Each xstream allocates private storage that can be accessed via the dss_tls_get() function. When registering, each module can specify a module key with a size of data structure that will be allocated by each xstream in the TLS. The dss_module_key_get() function will return this data structure for a specific registered module key.

Incast Variable Integration

DAOS uses IV (incast variable) to share values and statuses among servers under a single IV namespace, which is organized as a tree. The tree root is called IV leader, and servers can either be leaves or non-leaves. Each server maintains its own IV cache. During fetch, if the local cache can not fulfill the request, it forwards the request to its parents, until reaching the root (IV leader). As for update, it updates its local cache first, then forwards to its parents until it reaches the root, which then propagate the changes to all the other servers. The IV namespace is per pool, which is created during pool connection, and destroyed during pool disconnection. To use IV, each user needs to register itself under the IV namespace to get an identification, then it will use this ID to fetch or update its own IV value under the IV namespace.

dRPC Server

The I/O Engine includes a dRPC server that listens for activity on a given Unix Domain Socket. See the dRPC documentation for more details on the basics of dRPC, and the low-level APIs in Go and C.

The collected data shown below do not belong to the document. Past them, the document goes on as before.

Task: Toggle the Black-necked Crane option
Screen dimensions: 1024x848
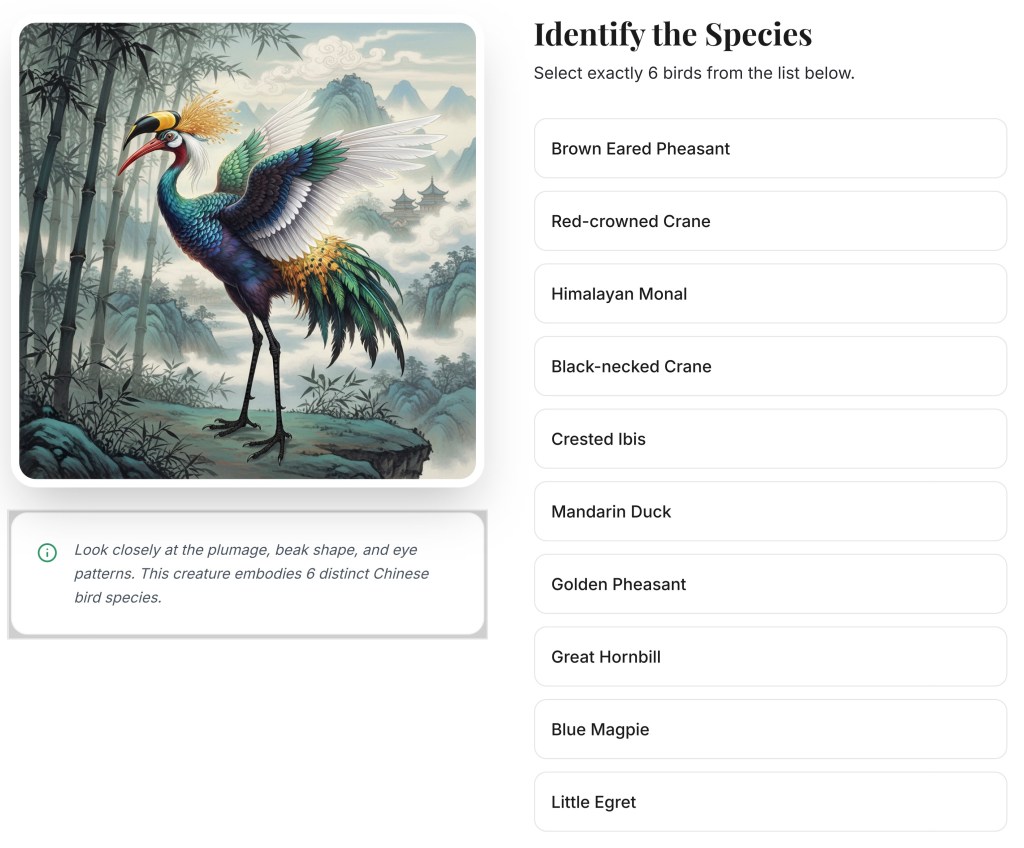Action: [x=770, y=366]
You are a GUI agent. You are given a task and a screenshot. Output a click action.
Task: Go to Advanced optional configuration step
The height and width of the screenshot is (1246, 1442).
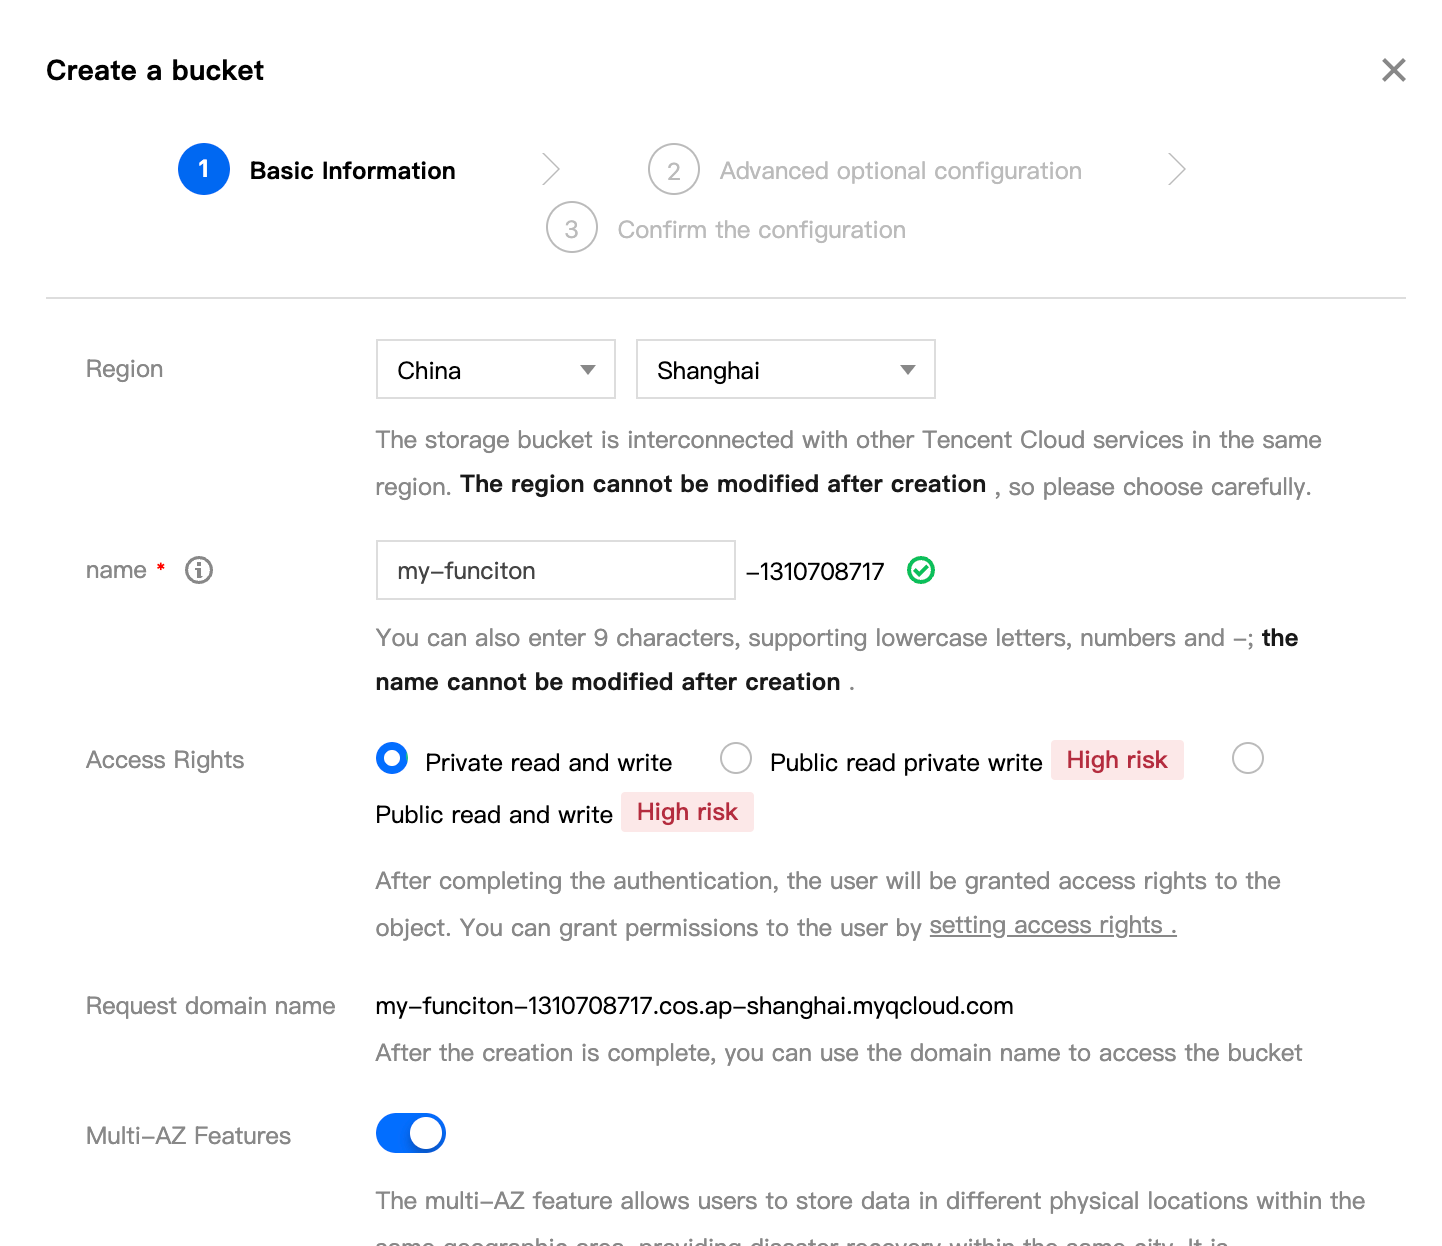(900, 171)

The dRPC server polls periodically for incoming client connections and requests. It can handle multiple simultaneous client connections via the struct drpc_progress_context object, which manages the struct drpc objects for the listening socket as well as any active client connections.

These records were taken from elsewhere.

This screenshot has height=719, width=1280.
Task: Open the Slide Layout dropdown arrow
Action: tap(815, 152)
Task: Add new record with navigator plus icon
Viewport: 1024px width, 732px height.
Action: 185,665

The server loop runs in its own User-Level Thread (ULT) in xstream 0. The dRPC socket has been set up as non-blocking and polling uses timeouts of 0, which allows the server to run in a ULT rather than its own xstream. This channel is expected to be relatively low-traffic.

dRPC Progress

drpc_progress represents one iteration of the dRPC server loop. The workflow is as follows:

  1. Poll with a timeout on the listening socket and any open client connections simultaneously.
  2. If any activity is seen on a client connection:
    1. If data has come in: Call drpc_recv to process the incoming data.
    2. If the client has disconnected or the connection has been broken: Free the struct drpc object and remove it from the drpc_progress_context.
  3. If any activity is seen on the listener:
    1. If a new connection has come in: Call drpc_accept and add the new struct drpc object to the client connection list in the drpc_progress_context.
    2. If there was an error: Return -DER_MISC to the caller. This causes an error to be logged in the I/O Engine, but does not interrupt the dRPC server loop. Getting an error on the listener is unexpected.
  4. If no activity was seen, return -DER_TIMEDOUT to the caller. This is purely for debugging purposes. In practice the I/O Engine ignores this error code, since lack of activity is not actually an error case.

dRPC Handler Registration

Individual DAOS modules may implement handling for dRPC messages by registering a handler function for one or more dRPC module IDs.

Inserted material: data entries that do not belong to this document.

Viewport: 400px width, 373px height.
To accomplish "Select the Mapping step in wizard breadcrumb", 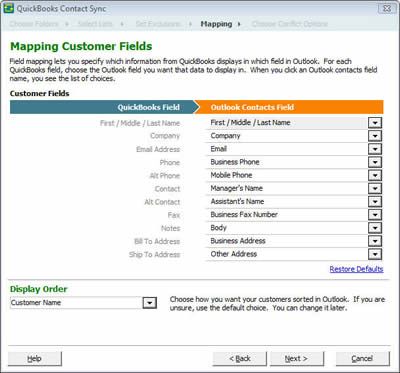I will pos(216,24).
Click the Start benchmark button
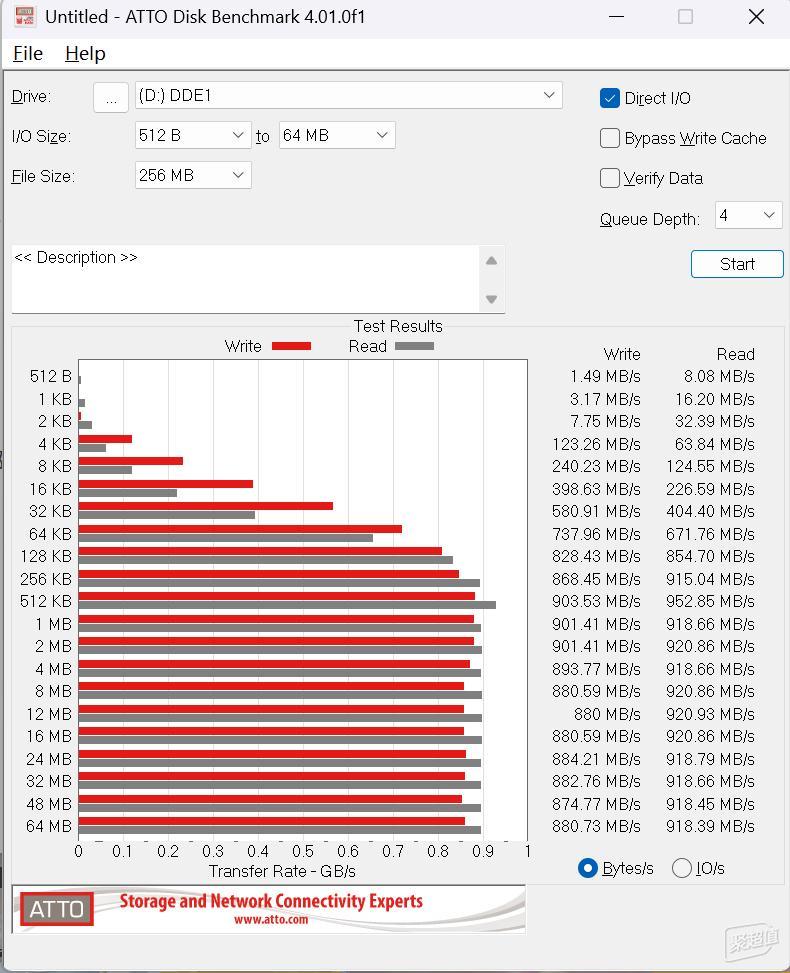The image size is (790, 973). click(737, 264)
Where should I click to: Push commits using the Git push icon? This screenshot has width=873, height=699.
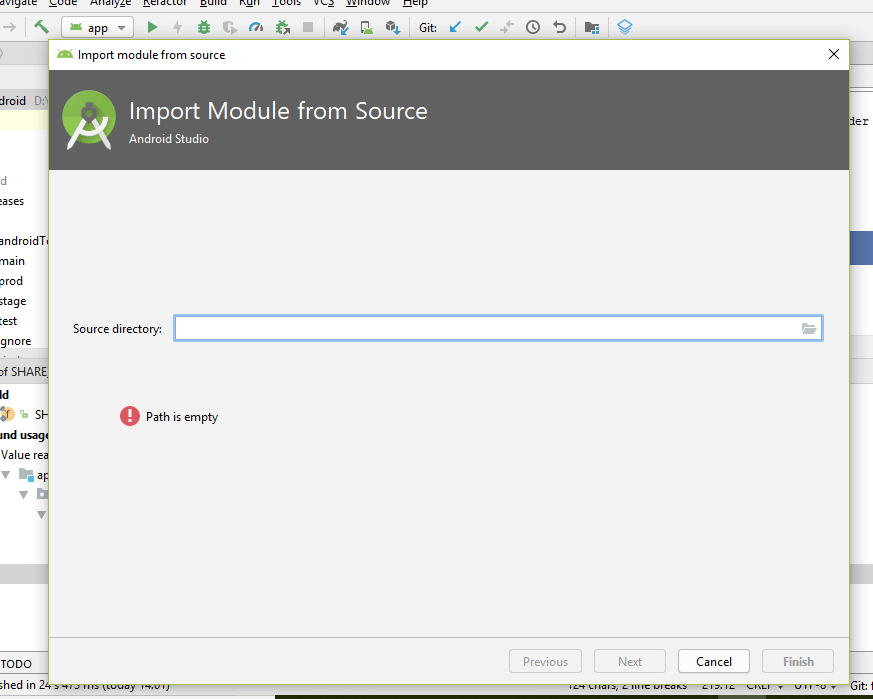(507, 27)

Registering handlers is simple. In the dss_server_module field sm_drpc_handlers, statically allocate an array of struct dss_drpc_handler with the last item in the array zeroed out to indicate the end of the list. Setting the field to NULL indicates nothing to register. When the I/O Engine loads the DAOS module, it will register all of the dRPC handlers automatically.

Note: The dRPC module ID is not the same as the DAOS module ID. This is because a given DAOS module may need to register more than one dRPC module ID, depending on the functionality it covers. The dRPC module IDs must be unique system-wide and are listed in a central header file: src/include/daos/drpc_modules.h

The dRPC server uses the function drpc_hdlr_process_msg to handle incoming messages. This function checks the incoming message's module ID, searches for a handler, executes the handler if one is found, and returns the Drpc__Response. If none is found, it generates its own Drpc__Response indicating the module ID was not registered.